Sunday Morning Coffee — June 17, 2018 — Happy Hour
Like almost everything else in life these days, getting on a bicycle used to be easier. Much easier.
Nevertheless, last Monday I put my left foot on the left pedal and then somehow raised my right leg over the rupture bar, swung it over the high seat and without making a scene landed my right foot on the right pedal. All I kept thinking was “don’t hurt yourself, don’t pull a groin muscle”; but then I thought at my age, a pulled groin muscle is almost a badger of honor. If nothing else it proves I still have one. And it sure beats a cinco de bypass.
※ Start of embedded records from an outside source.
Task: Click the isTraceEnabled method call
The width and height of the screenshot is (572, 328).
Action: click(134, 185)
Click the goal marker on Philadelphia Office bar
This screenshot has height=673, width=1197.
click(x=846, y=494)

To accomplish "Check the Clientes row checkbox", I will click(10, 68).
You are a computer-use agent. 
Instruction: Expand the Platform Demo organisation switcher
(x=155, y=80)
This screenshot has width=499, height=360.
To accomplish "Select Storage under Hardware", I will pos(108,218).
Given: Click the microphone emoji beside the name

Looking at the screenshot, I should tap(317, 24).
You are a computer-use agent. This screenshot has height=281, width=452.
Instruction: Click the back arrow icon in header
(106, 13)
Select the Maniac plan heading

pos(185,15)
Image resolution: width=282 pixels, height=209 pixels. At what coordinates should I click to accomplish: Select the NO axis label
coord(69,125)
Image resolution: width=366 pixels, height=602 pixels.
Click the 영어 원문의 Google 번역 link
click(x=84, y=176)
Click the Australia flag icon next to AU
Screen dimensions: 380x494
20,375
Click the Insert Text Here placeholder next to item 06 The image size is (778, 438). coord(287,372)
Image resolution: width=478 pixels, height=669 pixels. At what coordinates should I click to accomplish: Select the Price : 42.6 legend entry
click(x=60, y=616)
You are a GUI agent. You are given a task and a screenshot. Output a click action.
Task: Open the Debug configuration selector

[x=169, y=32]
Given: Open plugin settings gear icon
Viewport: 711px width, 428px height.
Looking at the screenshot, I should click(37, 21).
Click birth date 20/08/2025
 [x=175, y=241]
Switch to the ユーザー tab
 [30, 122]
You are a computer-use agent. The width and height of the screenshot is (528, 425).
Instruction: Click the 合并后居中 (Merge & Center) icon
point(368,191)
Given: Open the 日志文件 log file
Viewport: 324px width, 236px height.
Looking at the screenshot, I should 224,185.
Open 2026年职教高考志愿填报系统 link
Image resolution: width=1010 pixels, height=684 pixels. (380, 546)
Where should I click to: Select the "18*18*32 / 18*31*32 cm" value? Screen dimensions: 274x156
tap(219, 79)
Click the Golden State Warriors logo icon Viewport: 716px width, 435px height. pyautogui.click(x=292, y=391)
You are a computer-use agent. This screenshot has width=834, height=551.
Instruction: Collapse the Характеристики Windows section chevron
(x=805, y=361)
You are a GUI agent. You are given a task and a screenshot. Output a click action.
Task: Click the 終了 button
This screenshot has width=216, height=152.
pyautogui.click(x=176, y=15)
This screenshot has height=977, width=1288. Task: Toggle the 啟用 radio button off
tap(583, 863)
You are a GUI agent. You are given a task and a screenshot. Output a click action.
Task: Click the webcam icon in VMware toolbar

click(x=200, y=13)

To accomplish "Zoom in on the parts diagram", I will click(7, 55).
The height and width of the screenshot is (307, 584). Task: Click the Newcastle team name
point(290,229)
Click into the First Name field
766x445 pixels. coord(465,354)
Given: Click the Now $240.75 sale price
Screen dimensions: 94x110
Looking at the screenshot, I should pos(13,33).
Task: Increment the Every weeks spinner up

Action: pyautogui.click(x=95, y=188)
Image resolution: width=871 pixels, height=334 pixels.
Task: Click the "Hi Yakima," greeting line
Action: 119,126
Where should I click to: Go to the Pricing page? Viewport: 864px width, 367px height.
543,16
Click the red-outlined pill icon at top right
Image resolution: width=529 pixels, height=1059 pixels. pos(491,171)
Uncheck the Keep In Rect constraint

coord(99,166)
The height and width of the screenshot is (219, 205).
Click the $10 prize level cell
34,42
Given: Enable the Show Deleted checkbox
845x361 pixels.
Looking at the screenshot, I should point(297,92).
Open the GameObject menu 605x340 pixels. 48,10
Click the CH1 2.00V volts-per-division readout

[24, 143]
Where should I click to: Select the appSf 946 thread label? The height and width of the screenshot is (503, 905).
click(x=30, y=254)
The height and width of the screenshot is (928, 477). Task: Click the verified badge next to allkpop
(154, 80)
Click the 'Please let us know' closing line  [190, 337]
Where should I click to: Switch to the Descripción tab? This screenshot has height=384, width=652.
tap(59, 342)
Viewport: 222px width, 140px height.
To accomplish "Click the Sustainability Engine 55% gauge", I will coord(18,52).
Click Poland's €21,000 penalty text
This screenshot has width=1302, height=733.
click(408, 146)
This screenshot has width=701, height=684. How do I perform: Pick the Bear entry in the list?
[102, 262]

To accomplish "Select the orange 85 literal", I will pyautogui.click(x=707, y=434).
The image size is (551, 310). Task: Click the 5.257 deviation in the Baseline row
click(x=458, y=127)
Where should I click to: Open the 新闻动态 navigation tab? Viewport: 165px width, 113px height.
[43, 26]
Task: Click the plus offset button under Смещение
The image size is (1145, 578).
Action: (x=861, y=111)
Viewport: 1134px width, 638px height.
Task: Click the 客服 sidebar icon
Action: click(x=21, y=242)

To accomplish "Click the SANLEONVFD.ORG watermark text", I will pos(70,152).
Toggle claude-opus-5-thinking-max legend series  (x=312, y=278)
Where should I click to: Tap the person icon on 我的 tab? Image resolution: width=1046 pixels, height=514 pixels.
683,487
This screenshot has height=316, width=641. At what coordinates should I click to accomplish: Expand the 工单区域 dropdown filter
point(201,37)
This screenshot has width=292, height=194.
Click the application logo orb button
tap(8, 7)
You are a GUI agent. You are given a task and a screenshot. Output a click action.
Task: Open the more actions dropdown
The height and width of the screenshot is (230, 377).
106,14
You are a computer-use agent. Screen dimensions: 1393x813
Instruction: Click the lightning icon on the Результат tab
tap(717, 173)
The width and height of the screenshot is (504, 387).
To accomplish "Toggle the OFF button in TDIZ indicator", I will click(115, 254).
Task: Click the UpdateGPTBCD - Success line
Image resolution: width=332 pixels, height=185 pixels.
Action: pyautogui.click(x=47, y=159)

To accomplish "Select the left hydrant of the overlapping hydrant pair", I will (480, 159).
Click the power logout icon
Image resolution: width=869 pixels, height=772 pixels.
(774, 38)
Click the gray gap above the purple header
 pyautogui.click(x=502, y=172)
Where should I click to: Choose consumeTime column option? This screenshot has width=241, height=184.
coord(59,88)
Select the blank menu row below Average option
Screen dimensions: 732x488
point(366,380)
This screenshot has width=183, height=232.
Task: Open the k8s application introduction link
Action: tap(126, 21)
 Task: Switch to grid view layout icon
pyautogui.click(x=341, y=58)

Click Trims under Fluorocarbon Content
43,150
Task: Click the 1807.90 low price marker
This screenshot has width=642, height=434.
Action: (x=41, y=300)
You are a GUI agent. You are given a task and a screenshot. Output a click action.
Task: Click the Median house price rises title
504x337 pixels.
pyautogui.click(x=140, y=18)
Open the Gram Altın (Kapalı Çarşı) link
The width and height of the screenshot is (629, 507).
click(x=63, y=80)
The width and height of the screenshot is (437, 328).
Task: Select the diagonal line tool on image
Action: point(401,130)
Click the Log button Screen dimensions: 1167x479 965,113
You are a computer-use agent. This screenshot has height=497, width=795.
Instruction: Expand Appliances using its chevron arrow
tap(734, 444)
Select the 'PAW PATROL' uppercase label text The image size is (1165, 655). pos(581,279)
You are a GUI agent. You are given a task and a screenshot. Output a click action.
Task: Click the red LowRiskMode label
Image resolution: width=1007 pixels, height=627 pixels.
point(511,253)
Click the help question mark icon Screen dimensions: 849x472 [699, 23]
A wonderful day of memories and smiles with Andi in Hyde Park last week.
Somebody, I think it was Donald J. Trump, once said that when you first learn to ride a bike you never forget how. I wasn’t so sure of that as, fully mounted, my first pedal turn in decades resulted in my latching onto a neighboring iron pole to stop what seemed like an inevitable fall. On the second pedal turn I swung the other way which fortunately had the bike rack cemented to the pavement for me to grab for balance.
Andi wanted to go bike riding in London’s pretty Hyde Park last week and in a senior moment, I agreed to go with her.
Truth is, it turned out to be a very pleasant hour. A happy hour. Once I got going and figured which brake, the front or back, wouldn’t throw me off the two-quid-per-hour rented cycle, the rest became a muscle memory recall of how to do it. It came back to me just like the President said it would.
London is one of my happy places of life. Being on that bicycle, and not falling off, was a happy moment. I smiled remembering my dad teaching me to ride, sans training wheels, back in the late 1950s and then me doing the same for my kids in the 80s. The first time you let go of the back of the seat and see the wheels go around on their own is a moment of fear and joy that will never leave.
Today is my first Father’s Day without my dad. I can smile.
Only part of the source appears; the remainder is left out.